SAN FRANCISCO • Apple chief Tim Cook went public on Wednesday in his battle with the Federal Bureau of Investigation (FBI), saying unlocking an iPhone in the name of fighting terrorism would be "bad for America".
He equated code capable of breaking into an iPhone to a "software equivalent of cancer" that should never be unleashed on the world.
"This is not about this phone," Mr Cook said in an interview with ABC News. "This is about the future."
Apple is involved in a legal fight with the FBI, which wants it to help hack the iPhone of Syed Farook, a US citizen who gunned down 14 people with his wife Tashfeen Malik in San Bernardino in December. It is also fighting another 10 cases related to unlocking its devices.
When asked how he felt about Apple taking the stand with a chance the information on Farook's iPhone might prevent another terrorist attack, Mr Cook responded: "Some things are hard and some things are right. And some things are both. This is one of those things."
He maintained that the definite dangers of creating a way to crack iPhone encryption trumped concerns about "something that might be there".
Apple is being asked to write software that it believes would make iPhones vulnerable. The only way it knows to get more information from Farook's iPhone would be to "write software that we view as the software equivalent of cancer... it is bad news to write", Mr Cook said.
He argued that the FBI demand threatens to "trample on civil liberties" and starts a slippery slope that could lead to other court orders, such as building police surveillance capabilities into devices.
"It is clear that it can be a precedent," Mr Cook said. "If the government can order Apple to create such a piece of software, it could be ordered for anyone else as well."

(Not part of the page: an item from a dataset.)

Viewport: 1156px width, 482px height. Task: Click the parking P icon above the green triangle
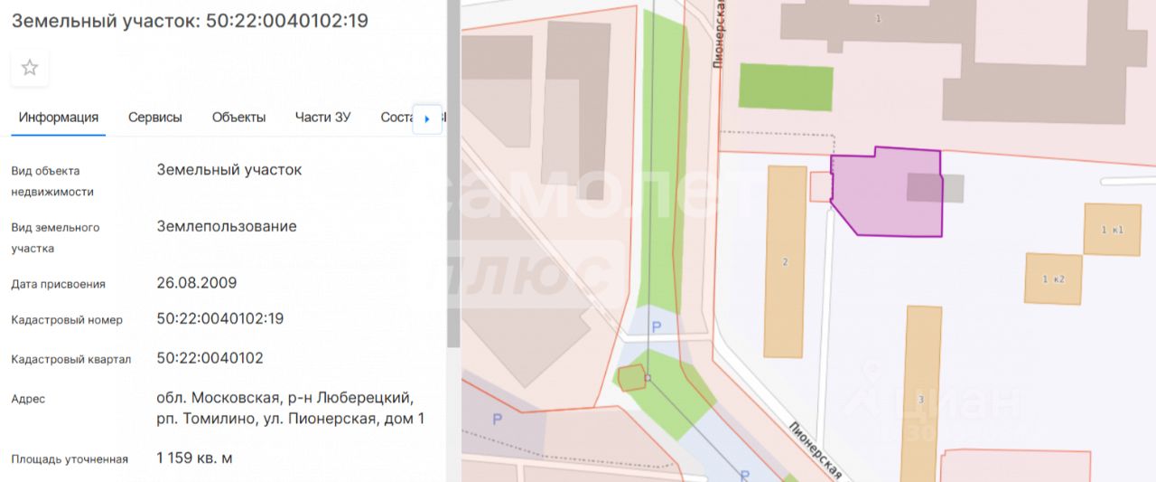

Mr Cook planned to discuss the case with US President Barack Obama, and said his company was prepared to take the matter all the way to the Supreme Court.
"We have no sympathy for terrorists," he said. "We aren't protecting their privacy; we are protecting the privacy of everyone else. A physical key you could shred. A software key would stay living."
He called for the clash to be settled by Congress passing law that clearly defines what private companies are required to do in such cases.
But Apple engineers are already developing security measures that would make it impossible for the government to break into an iPhone.
This will create a challenge for law enforcement agencies, even if the government wins its fight over access to data on Farook's iPhone.
"For all of those people who want to have a voice but they're afraid... we are standing up for our customers because protecting them, we view as our job," Mr Cook said.